[Work required]: Copy every line from the records that holds the word "Switch".

(Stored dataset items)

□ □ □ □

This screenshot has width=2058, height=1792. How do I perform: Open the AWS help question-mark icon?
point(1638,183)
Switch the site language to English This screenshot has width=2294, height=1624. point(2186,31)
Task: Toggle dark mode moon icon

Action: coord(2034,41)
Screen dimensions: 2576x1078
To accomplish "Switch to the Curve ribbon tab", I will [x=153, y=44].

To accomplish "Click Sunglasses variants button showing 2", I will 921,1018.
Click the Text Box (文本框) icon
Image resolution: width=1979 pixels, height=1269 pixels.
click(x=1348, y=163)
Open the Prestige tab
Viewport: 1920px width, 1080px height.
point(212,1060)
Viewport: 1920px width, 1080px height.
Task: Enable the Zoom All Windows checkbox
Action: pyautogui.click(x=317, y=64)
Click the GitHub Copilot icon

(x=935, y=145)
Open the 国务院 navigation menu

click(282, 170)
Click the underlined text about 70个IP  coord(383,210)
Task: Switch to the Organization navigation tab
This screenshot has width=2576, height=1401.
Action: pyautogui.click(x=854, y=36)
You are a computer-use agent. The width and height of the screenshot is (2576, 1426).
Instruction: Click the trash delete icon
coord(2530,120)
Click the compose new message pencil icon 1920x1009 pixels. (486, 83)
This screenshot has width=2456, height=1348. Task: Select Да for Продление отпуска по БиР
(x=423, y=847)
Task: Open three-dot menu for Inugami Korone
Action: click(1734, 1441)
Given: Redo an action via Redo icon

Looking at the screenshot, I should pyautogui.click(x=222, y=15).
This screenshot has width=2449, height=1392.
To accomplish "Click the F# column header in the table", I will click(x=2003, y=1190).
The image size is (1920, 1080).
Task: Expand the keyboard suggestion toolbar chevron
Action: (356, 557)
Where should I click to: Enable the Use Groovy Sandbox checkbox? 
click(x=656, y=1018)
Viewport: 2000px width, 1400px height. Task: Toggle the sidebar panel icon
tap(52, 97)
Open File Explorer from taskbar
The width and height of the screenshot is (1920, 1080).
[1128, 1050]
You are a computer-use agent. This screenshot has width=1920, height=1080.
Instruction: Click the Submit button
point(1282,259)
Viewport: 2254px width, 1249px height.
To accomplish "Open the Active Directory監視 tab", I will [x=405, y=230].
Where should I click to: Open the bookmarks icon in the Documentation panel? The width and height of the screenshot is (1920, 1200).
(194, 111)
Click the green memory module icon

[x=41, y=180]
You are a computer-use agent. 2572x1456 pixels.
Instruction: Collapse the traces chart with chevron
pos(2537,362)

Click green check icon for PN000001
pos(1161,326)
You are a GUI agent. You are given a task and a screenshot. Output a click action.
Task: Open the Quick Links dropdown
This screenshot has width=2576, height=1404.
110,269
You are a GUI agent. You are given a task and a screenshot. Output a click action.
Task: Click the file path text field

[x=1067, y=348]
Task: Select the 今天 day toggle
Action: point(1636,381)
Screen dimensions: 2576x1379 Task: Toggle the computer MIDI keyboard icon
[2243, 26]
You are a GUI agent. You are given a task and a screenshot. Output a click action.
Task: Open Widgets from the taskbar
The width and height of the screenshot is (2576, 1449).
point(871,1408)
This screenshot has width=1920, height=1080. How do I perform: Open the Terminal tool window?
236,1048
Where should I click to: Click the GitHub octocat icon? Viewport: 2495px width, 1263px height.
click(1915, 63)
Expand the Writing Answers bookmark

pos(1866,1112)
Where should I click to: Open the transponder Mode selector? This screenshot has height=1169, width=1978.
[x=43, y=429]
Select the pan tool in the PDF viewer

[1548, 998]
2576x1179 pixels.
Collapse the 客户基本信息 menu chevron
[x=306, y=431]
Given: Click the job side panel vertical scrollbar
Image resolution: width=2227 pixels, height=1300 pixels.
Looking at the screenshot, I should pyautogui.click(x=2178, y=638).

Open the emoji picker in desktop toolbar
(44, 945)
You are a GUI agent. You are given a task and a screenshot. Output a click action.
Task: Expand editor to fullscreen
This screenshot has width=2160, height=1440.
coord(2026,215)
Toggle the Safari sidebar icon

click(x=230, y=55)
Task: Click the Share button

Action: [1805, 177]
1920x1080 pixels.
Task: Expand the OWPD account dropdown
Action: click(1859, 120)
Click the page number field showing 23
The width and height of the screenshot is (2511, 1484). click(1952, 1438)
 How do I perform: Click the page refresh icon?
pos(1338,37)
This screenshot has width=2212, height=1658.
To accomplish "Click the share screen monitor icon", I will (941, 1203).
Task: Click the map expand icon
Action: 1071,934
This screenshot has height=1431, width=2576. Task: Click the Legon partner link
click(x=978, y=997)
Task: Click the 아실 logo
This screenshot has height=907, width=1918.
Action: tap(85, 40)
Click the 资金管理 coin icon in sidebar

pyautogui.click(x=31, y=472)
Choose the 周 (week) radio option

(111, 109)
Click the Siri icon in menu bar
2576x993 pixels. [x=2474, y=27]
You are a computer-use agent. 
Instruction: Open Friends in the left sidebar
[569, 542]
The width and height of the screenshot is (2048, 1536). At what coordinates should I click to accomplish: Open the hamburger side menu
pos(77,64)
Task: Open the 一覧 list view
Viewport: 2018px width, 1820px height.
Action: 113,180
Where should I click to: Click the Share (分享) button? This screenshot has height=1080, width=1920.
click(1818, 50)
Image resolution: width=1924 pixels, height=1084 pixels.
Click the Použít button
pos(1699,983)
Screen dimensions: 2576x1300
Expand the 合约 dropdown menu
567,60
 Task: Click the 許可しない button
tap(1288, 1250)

□ □ □ □

[Response area]:
Switch the site language to English This screenshot has width=2294, height=1624. point(2186,31)
To accomplish "Switch to the Curve ribbon tab", I will [x=153, y=44].
Task: Switch to the Organization navigation tab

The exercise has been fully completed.